— Begin Supplied text —

Available on: Secretly Canadian LP

Two years back, Yeasayer were set to join MGMT and The Klaxons as the next underground-overground success story. At a time when hordes of oblique bands were categorised as ‘essentially pop music’ (stand up, Deerhoof), nonetheless the Brooklynites seemed like the real thing. 2010′s Odd Blood offered a bonafide charts-botherer hewed from the avant extremities of bohemian America; at once accessible and elaborately experimental, universal but idiosyncratic, and as candy-brained with feelgood vibes as it was emotionally sophisticated. Transcending their debut’s folk-meets-Talking Heads formula with a move into electronica, the five-piece approached swooning balladry (‘I Remember’), dance-pop (‘O.N.E’) and festival anthems (‘Ambling Alps’) with an outsider’s ear. Next to Black Eyed Peas and Taylor Swift it felt authentically marginal, and hence exotic – especially considering the anarchic menagerie of unrepeatable sounds used. It was like Black Dice doing Peter Gabriel, exuding an otherworldliness that inspired a childlike wonder, as Animal Collective are able to do, with its very new-ness. Pop music, but just like the very first time.

— End Supplied text —
— Begin Data block —

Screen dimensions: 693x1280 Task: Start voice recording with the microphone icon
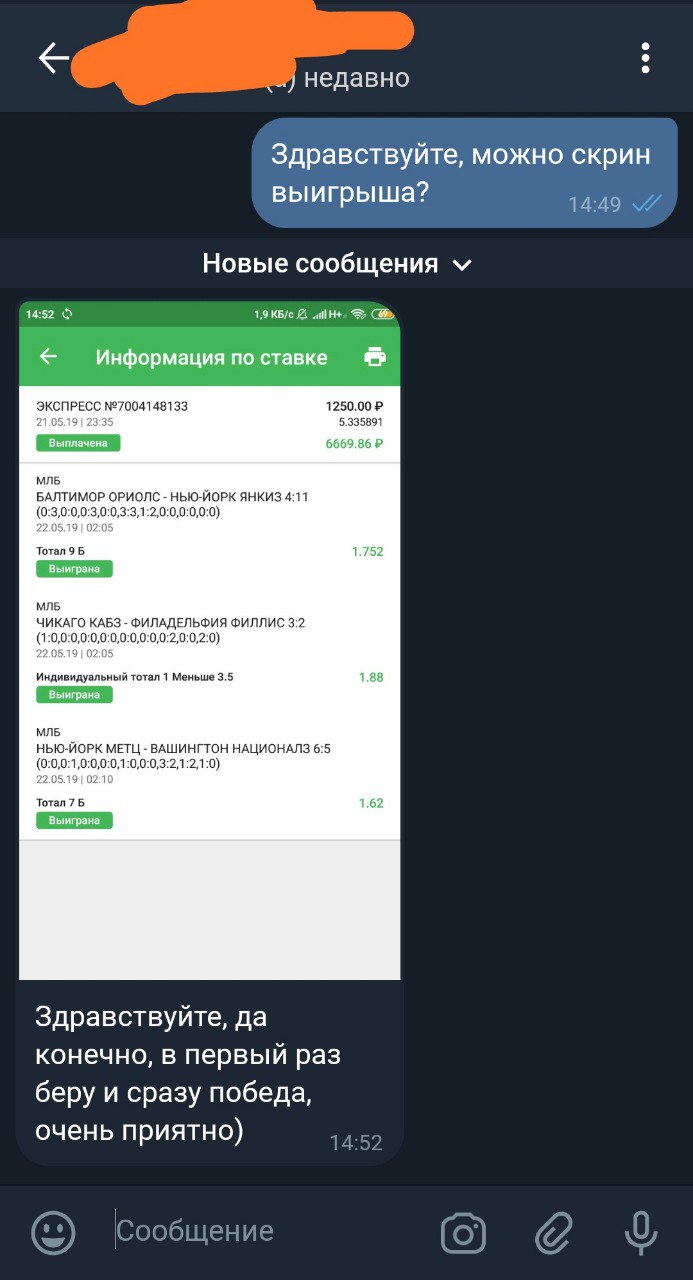pos(641,1232)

— End Data block —

Task list:
1 - In the Yeasayer review, which song is named as the band's example of dance-pop?
2 - Translate this sentence from the Yeasayer review into Spanish: "Two years back, Yeasayer were set to join MGMT and The Klaxons as the next underground-overground success story."

Full answers:
1 - ‘O.N.E’

2 - Hace dos años, Yeasayer estaban a punto de unirse a MGMT y The Klaxons como el próximo caso de éxito en pasar del underground al gran público.